Bagaimanapun upaya interaksi positif diciptakan dan dilakukan oleh guru, perilaku bermasalah mungkin masih dapat mucul. Setiap masalah yang muncul, guru pun harus menanganinya dengan cara efektif dan tepat waktu. Untuk hal ini, guru harus memiliki teknik konseling, memfokuskan pada pemahaman, bersama-sama mengatasi masalah perilaku acuh yang tak pantas sambil memberdayakan perilaku yang pantas. Namun demikian, guru penting selalu memahami bahwa perilakunyalah yang pertama harus harus dievaluasi sebelum mengevaulasi perilaku anak. Oleh karena itu, guru seharusnya dapat melihat melampaui perilaku yang tak pantas itu dan melihat seorang manusia yang patut dihargai dan dididik (Ahuja et al., 2006).
Evertson (2003) dalam Santrock (2008), membedakan dua bentuk intervensi dalam menangani perilaku bermasalah, yaitu intervensi minor dan intervensi moderat. Beberapa problem yang ditangani dengan intervensi minor adalah perilaku yang biasanya mengganggu aktivitas kelas dan proses belajar-mengajar. Misalnya, rebut sendiri, meninggalkan tempat duduk tanpa izin, bercanda sendiri, atau makan permen di kelas. Strategi intervensi minor yang efektif dapat dilakukan dalam bentuk:
- isyarat nonverbal, seperti kontak mata, meletakkan telunjuk jari di bibir, menggeleng kepala atau isyarat tangan untuk menghentikan perilaku tersebut.
- terus lanjutkan aktivitas belajar, terkadang transisi antar-aktivitas berlangsung terlalu lama atau terjadi kemandekan aktivitas saat siswa tidak melakukan apa-apa. Dalam situasi ini, siswa mungkin meninggalkan tempat duduknya, bercanda, dan mulai rebut. Strategi yang baik adalah bukan mengoreksi tindakan siswa, tetapi lebih baik memulai aktivitas baru dengan segera.
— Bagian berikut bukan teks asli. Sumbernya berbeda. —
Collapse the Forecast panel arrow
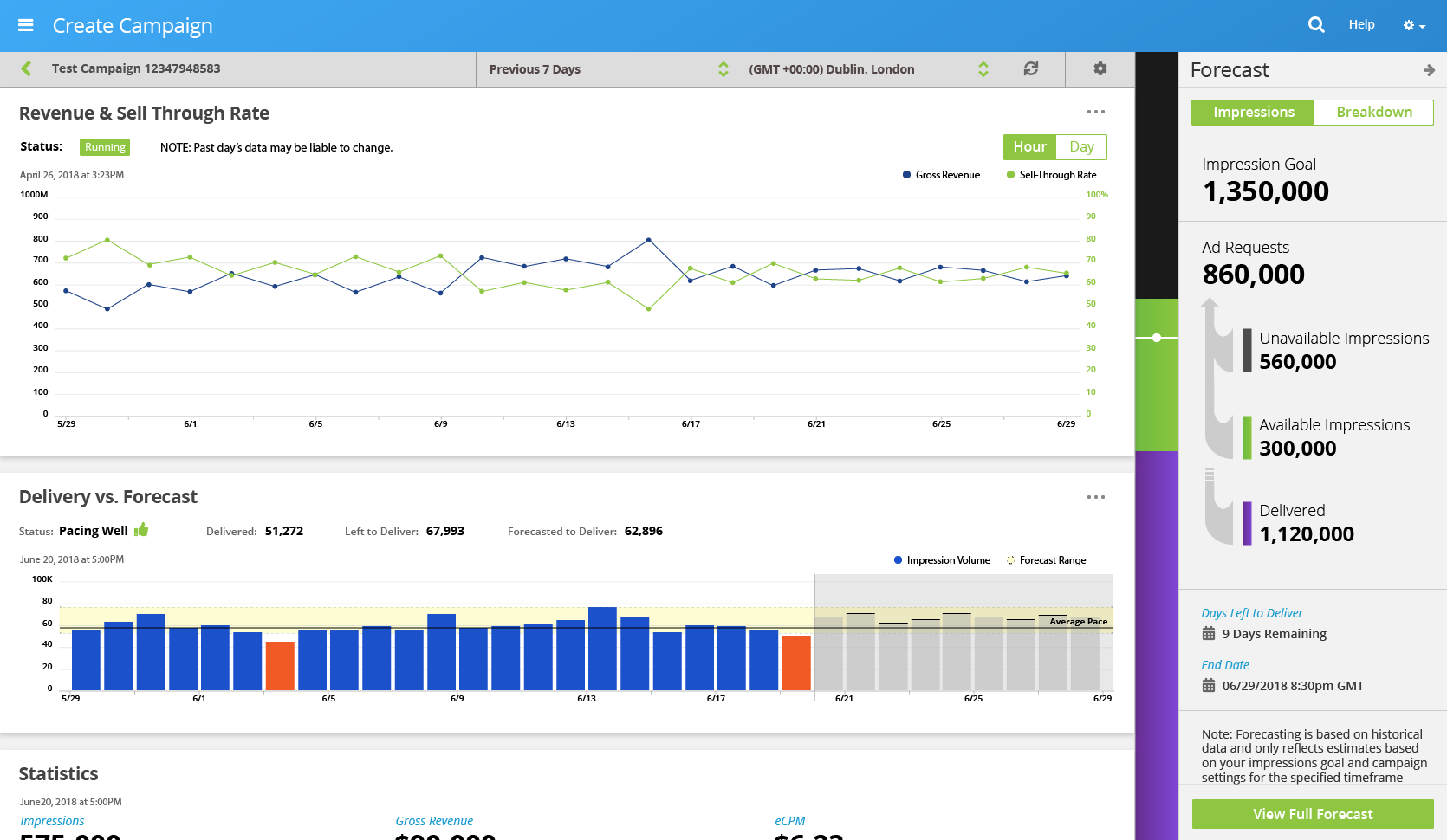The image size is (1447, 840). pyautogui.click(x=1428, y=70)
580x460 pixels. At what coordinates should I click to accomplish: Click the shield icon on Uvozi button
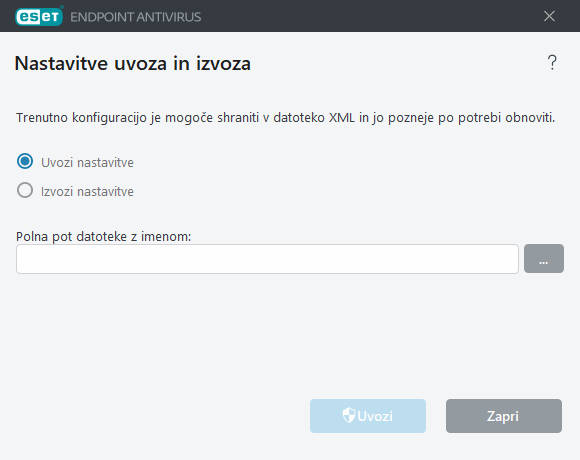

- dekati siswa, saat mulai bertindak menyimpang, guru cukup mendekatinya, maka biasanya dia akan diam.
- arahkan perilaku.
- beri instruksi yang dibutuhkan.
- suruh siswa berhenti dengan nada tegas dan langsung.
- beri siswa pilihan.
Sedangkan beberapa perilaku yang salah lainnya membutuhkan intervensi yang lebih kuat (intervensi moderat). Misalnya, ketika siswa mengganggu aktivitas, keluar dari kelas, atau mengganggu pelajaran. Berikut ini beberapa intervensi moderat untuk mengatasi problem jenis ini:
- Jangan berikan privilise atau aktivitas yang mereka inginkan, seperti diperbolehkan berjalan keliling kelas atau mengerjakan tugas dengan teman.
- Buat perjanjian behavioral, merujuk pada perjanjian yang telah disepakati atau aturan kelas.
- Pisahkan atau keluarkan siswa dari kelas, mencabut penguatan positif dari siswa dan melakukan time out.
- Kenakan hukuman atau sanksi, bisa dalam bentuk perintah mengerjakan tugas berkali-kali, diberi soal tambahan, atau disuruh berlari lebih lama. Namun, masalah yang perlu diantisipasi bahwa hukuman dapat membahayakan sikap siswa terhadap pokok persoalan.
Menurut Santrock (2008), dalam mengupayakan agar siswa dapat berperilaku sesuai aturan, guru dapat menggunakan bantuan orang lain, seperti teman sebaya, orang tua, kepala sekolah, dan mentor. Mediasi teman sebaya terkadang sangat efektif untuk mengajak siswa-siswa lain berperilaku lebih tepat. Misalnya, jika dua siswa mulai berselisih, mediator teman bisa membantu menengahi pertikaian. Konferensi guru-orang tua bisa dilakukan dengan menelepon orang tua siswa atau mengadakan rapat orang tua untuk problem tertentu. Namun untuk perilaku siswa tertentu, biasanya cukup dengan memberi tahu orang tua, siswa sudah dapat menunjukkan perubahan. Dalam hal ini, guru cukup mendeskripsikan problem dan mengatakan harap bantuan dari orang tua.
Jika semua usaha gagal mengubah perilaku siswa, upaya lain dapat ditempuh dengan meminta bantuan kepala sekolah. Siswa bisa dipertemukan dengan kepala sekolah atau konselor agar mendapat peringatan atau bahkan hukuman. Namun demikian, tidak semua anak memiliki orang yang dapat memberikan perhatian dan memberi dukungan, seperti keluarga miskin. Seorang mentor yang diusahakan sekolah dapat memberikan dukungan yang dibutuhkan untuk mengurangi perilaku bermasalah.